Even the most dedicated exercise enthusiast can have a hard time in the winter.

Cold days and long nights make it hard to get out of bed, let alone get the body moving, but there are simple ways to get motivated when the weather outside is frightful.

The season can indeed be very disruptive to people’s exercise routines, said Jack Raglin, an exercise psychologist and professor at Indiana University School of Public Health.

“You can look at large-scale studies and you see the sort of wave effect where physical activity levels start to decrease as the temperature goes down. Light is also a factor,” he added. “If people live in an area where they come home and it’s already dark, that can be a physical barrier to exercise and a de-motivation.”

The goal is to remove as many obstacles as possible and make small changes that can make staying active easier until spring returns. At this time of year, exercise can also help to cope with seasonal depression.

Here are 11 tips on how to motivate yourself to stay active in the winter:

  1. Seek out an exercise partner or group: When exercising alone, there is only one person you have to convince to skip a session. But by exercising with a partner or group, there’s some social pressure. Exercise partners can also provide social support, camaraderie and distraction from bad weather. There’s the additional benefit of making friends and hanging out with like-minded people. Even if you’re exercising at home, consider joining a live class on Zoom – which are great winter workout options that don’t require you to brave the cold.

  2. Enlist the thermostat in your cause: If the schedule calls for early workouts, program the thermostat in the morning to ensure a cozy atmosphere for waking up and place workout clothes near a heater so they’re nice and warm.

  3. Make it a goal just to get to the gym: Just focus on getting dressed and showing up at the gym or in your living room in front of your laptop, nothing else. Then, it’s okay to do an abbreviated workout or leave after a few minutes. “Once you’re there, the problem is solved. You’re kind of committed to it,” Raglin said. “Once you’ve changed into your gear, once you’ve made the initial step, the rest of it is a lot easier.”

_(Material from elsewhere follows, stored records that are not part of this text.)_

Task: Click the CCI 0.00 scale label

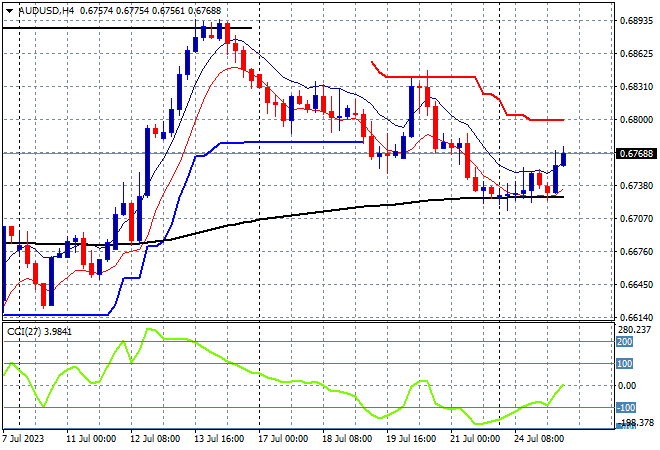Action: [627, 386]
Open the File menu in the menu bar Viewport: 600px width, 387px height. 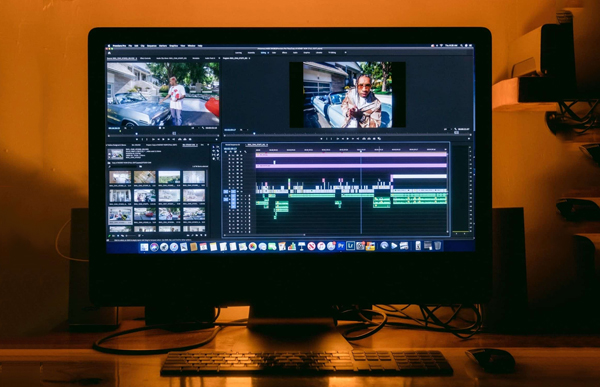click(x=130, y=46)
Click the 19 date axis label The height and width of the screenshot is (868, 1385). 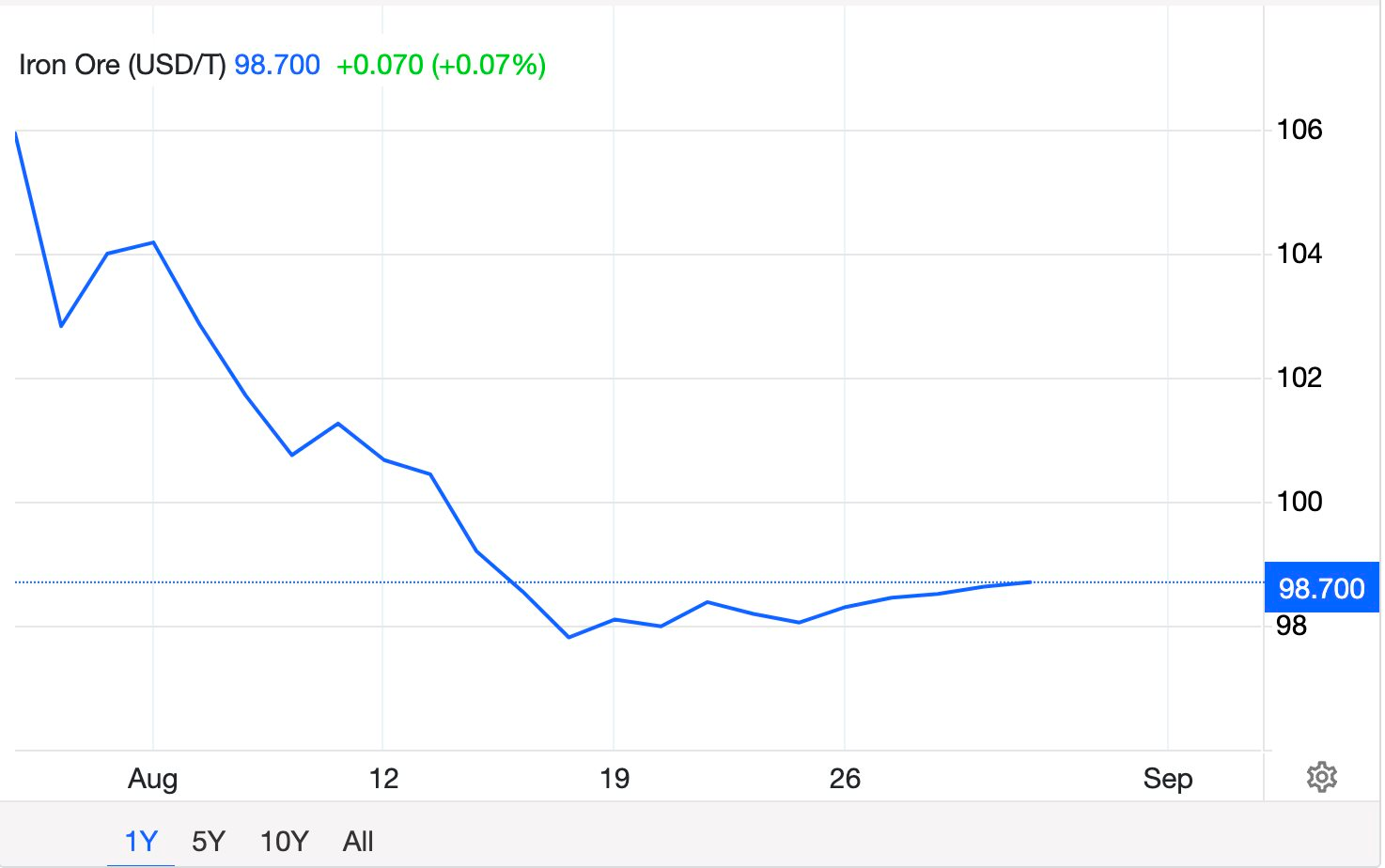point(615,779)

  4. Exercise during your lunch break: Many people get frustrated when it’s dark in the morning and dark when they come home from work. The solution is to work out in the middle of the day, during the peak light hours. If the weather is tolerable, take a long, brisk walk during your lunch hour – this provides the added benefit of fresh air and a bit of nature.

  5. Focus on mental health benefits: Many people who start exercising get frustrated when they don’t lose weight or feel fit right away. But those benefits take a while to show up, Raglin noted. The mental health benefits, on the other hand, happen almost immediately. People feel better, less stressed and more relaxed, which may be especially important during the hectic holiday season and a time when many suffer from seasonal affective disorder.

  6. Plan ahead and anticipate: For outdoor workouts, watch the weather forecast and know what you’ll be up against the next day, whether snow or a cold blast, Raglin advised. Plan the appropriate clothing by stocking up on some workout clothes for winter and have everything ready for wake up time: gear, gym bag and snack.

  7. Put on exercise clothes when coming home from work: This simple goal puts people on the right path without much effort, said Brandon Alderman, an exercise psychologist and associate professor in the department of kinesiology and health at Rutgers University. “The idea behind doing that is you’ve met your goal and it’s probably difficult to take those exercise clothes off without actually doing some form of exercise,” he said.

  8. Sleep in exercise clothes: This is more intense variation of the goal above. The advantage is being ready to go right out of bed in clothes that are warm and already in place. On the other hand, the ritual of getting into exercise clothes can be energizing, Raglin said. “Once you start gearing up, you’re getting your head in the game,” he said. “It’s like a pre-game ritual. It’s almost like my heart starts beating faster once I begin to do that.”

  9. Swim in a warm pool: If exercising in the cold just isn’t something you’re willing to do, indoor swimming can be a great cardio option. Swimming is one of the best sports for a long and healthy life. A warm indoor pool can be the perfect place for a workout when the weather outside doesn’t cooperate.

  10. Optimize the morning alarm: Choose a song that will get you out of bed and get the heart beating faster. That’s when the race begins, so don’t hit the snooze button, Raglin cautioned. “If you’re giving yourself a couple of options to snooze, you’re done a lot of the time.” He notes, especially when your options are work out in the cold or stay warm and cozy in bed.

  11. Reconsider starting an outdoor exercise program as a New Year’s resolution: “winter is really a bad time to do it,” Raglin said. “But unfortunately, a lot of people start January 1. It’s just a penalty on top of penalty. People have been overindulging, they feel guilty, they feel like they have to do it and then they’re starting at a time when the environment is kind of conspiring against them.” It’s better to start with baby steps and start somewhere warm.